Hacker News new | ask | show | jobs
by thanatos_dem 2420 days ago
This is seriously your argument? Alright, hold my red bull, it's math time.

Let's assume they're using a Boeing Vertol 234, a civilian model of the Chinook commonly used for firefighting. They're double rotor, and as such the rotors are slower than most single rotor helicopters, at around 225 RPM [1] at full throttle.

The rotors on a chinook are 60ft in diameter [2]. This means that the edge of the blade is traveling about 188.5 ft per revolution. At 225 RPM, that's 706.8 feet per second, or ~481 miles per hour, on par with a commercial aircraft at cruising speed.

So yeah, smacking a drone into a relatively thin and lightweight rotor blade at over 400 miles an hour may cause a wee bit of damage.

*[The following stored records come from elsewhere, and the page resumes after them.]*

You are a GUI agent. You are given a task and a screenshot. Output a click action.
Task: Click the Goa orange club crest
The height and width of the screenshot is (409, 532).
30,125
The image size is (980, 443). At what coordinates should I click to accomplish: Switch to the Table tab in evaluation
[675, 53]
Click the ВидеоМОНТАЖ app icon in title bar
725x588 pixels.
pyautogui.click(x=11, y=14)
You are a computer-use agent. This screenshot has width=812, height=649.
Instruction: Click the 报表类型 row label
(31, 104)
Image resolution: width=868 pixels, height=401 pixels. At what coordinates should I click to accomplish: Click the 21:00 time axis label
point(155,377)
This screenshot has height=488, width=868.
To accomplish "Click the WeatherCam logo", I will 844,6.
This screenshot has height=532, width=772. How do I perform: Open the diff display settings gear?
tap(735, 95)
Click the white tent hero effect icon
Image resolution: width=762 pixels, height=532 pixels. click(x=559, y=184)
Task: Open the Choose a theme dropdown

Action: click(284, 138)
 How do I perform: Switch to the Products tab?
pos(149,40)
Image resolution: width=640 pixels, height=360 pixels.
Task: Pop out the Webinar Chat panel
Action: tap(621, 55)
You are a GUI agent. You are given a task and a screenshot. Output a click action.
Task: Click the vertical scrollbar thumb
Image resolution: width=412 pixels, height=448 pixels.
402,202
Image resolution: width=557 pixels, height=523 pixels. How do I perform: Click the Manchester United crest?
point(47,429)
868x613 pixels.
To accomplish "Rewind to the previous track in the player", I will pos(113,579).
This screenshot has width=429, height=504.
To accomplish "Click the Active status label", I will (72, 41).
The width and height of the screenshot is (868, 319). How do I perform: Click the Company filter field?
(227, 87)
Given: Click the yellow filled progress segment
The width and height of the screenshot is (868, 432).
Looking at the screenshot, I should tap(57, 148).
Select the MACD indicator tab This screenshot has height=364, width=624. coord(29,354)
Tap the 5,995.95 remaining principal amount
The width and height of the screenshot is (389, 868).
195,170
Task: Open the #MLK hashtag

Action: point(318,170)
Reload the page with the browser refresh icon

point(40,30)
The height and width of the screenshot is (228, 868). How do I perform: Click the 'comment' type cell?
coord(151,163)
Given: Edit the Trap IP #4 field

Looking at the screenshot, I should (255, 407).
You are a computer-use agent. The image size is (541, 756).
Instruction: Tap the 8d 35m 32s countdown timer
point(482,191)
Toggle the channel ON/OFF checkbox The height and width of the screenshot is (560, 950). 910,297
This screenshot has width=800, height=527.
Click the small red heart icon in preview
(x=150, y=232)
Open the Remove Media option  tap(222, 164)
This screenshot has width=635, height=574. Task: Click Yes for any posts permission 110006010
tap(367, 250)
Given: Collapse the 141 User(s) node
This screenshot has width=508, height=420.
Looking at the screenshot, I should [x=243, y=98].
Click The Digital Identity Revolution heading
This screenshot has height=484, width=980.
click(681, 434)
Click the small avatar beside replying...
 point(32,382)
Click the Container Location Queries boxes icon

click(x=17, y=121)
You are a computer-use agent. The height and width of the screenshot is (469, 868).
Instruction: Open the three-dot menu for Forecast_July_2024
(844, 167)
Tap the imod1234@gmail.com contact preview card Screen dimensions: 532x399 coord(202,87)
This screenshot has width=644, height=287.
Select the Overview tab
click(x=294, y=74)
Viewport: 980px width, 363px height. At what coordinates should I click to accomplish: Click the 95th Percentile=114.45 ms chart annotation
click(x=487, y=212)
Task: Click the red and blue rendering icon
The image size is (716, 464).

[1] http://www.chinook-helicopter.com/standards/areas/blade.html [2] https://en.wikipedia.org/wiki/Boeing_CH-47_Chinook#Specifica...

1 comments

Just to be clear, I think the people flying drones are assholes. I'm not saying "don't make a such a big deal out of it". I'm just wondering what the actual danger is. Are the blades really that sensitive? I'd assume they would easily shred a drone to pieces and not be harmed in the process, because they already need to be quite tough to not tear apart under the centrifugal force during normal operation. But I have no idea, thats just my intuition.
The issue is a drone, or debris from a drone, getting sucked into the engine intake. This debris can effectively turn the engine into a large amount of shrapnel, crippling the aircraft and its mission.

https://en.wikipedia.org/wiki/Foreign_object_damage

First good reply, no hand-waving, with real proof, thanks. Theres an actual picture of the possible damage a small bolt can cause on a helicopter turbine.